The de facto continuation of “Hawkeye and Mockingbird” continues as Clint investigates the death of Trickshot, his former mentor, while simultaneously dealing with his gradually worsening blindness — but only if he can get past Captain America first!
Although this series is, in effect, continuing the now-cancelled ongoing in which Mockingbird co-starred, she doesn’t actually feature in this series. I say this because her absence is keenly felt, as Hawkeye spends most of the issue deep in thoughts so self-indulgent it’d make a Livejournaller roll their eyes. Stripped of a comic foil, Hawkeye’s personality loses the irreverent edge that made the previous series such great fun. Worse still, there’s nobody around to call him out when he’s being petty and pig-headed.
Or, rather, there is, but not anyone he’ll actually listen to. Once again, Hawkeye finds an excuse to have a spar with Captain America. It’s a scene that occurs so frequently that it actually happens twice in this book: once in the present, and once in flashback. I get that it’s a classic matchup, but in a series that seems to be entirely about reinventing the character’s past so he can move forwards, it’d be nice to see something new added to the Cap/Hawkeye relationship rather than watch them perform the same tired dance.
To McCann’s credit, there’s a lot about this issue to like, not least the nicely-executed twist ending. Having seeded the issue with flashbacks, it’s a surprise at the conclusion when one turns out to have far more relevance than we initially thought. As an ending, it almost rivals the shock conclusion of issue #1.
Which brings me to my next point: where is Baron Zemo in all this?
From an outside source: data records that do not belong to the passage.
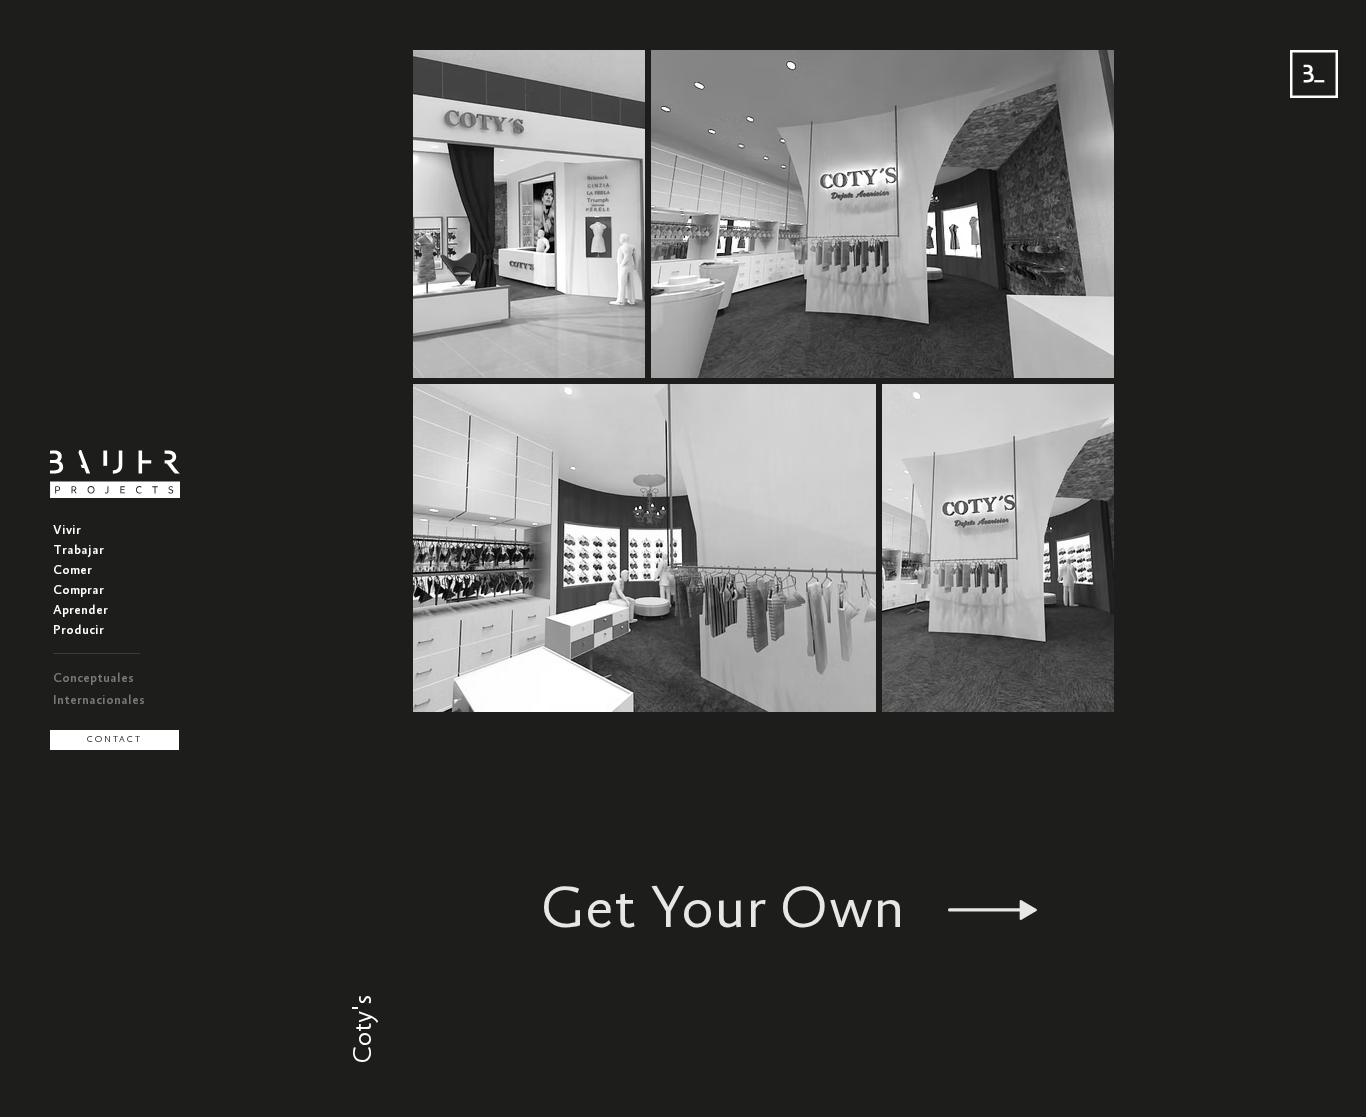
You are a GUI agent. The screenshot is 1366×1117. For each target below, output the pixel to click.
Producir (78, 630)
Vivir (67, 530)
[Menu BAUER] (1314, 74)
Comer (72, 570)
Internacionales (99, 700)
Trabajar (78, 550)
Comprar (78, 590)
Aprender (80, 610)
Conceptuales (93, 678)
His appearance at the conclusion of the series’ opener had me primed for the continuation, not least because — as a “Thunderbolts” fan going back years — I can see the potential for Hawkeye and Zemo’s relationship to be very interesting. Yet he doesn’t get so much as a mention. It’s hard to tell whether it’s a poorly-executed “come back next issue!” tease, or a complete failure of technique. He’s even on the cover, for pity’s sake!
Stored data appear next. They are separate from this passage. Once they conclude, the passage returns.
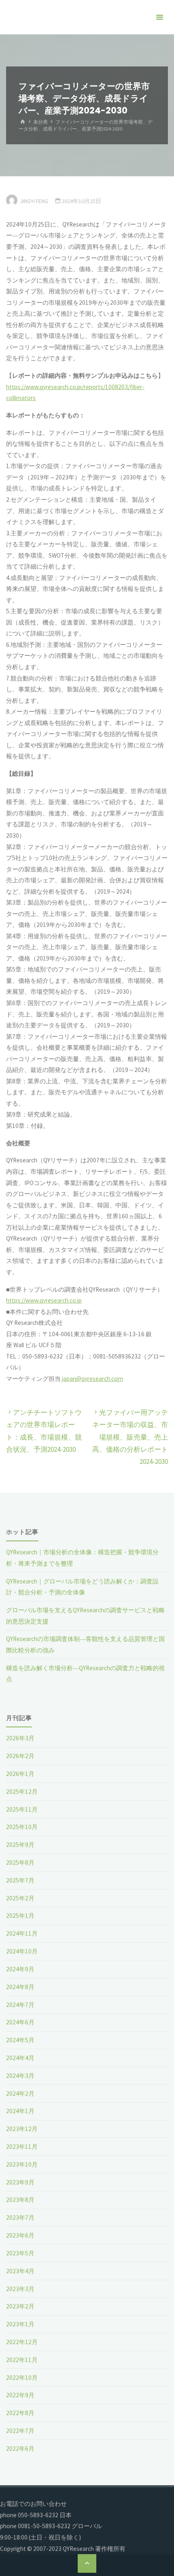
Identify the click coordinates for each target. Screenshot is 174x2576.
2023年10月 (22, 2164)
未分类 (40, 122)
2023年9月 (20, 2182)
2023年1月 (20, 2324)
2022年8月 (20, 2413)
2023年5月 (20, 2253)
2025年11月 (22, 1809)
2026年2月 (20, 1756)
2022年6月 (20, 2448)
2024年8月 (20, 1987)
Art-wise, the book is all over the place. Diaz’s action is, on occasion, nicely choreographed, but whenever characters are asked to stand still, they’re stiff and unnatural. By comparison, Dragotta and Simpson’s art for the flashback sequences offers charming and character-infused genuine 60s imitation, which only makes the present-day artwork look inadequate by comparison.
It’s a shame that a book as good as “Hawkeye and Mockingbird” has given way to a weak miniseries such as this, particularly when McCann is the writer of both. I’d normally call McCann one of Marvel’s most promising rising stars, so it’s unclear what’s gone wrong here. Hopefully, it’s just a blip. It should be noted, though, that when “average” is the worst you’ve done, you’re still way in front of the curve. Ultimately, it seems unlikely that “Hawkeye: Blindspot” will do anything to change anyone’s mind that “Hawkeye & Mockingbird”‘s cancellation was a mistake, even though it’s not particularly poor in its own right. It’s certainly a shame, but unfortunately, not one we can do much about at this point. Let’s just hope McCann has a decent conclusion in mind.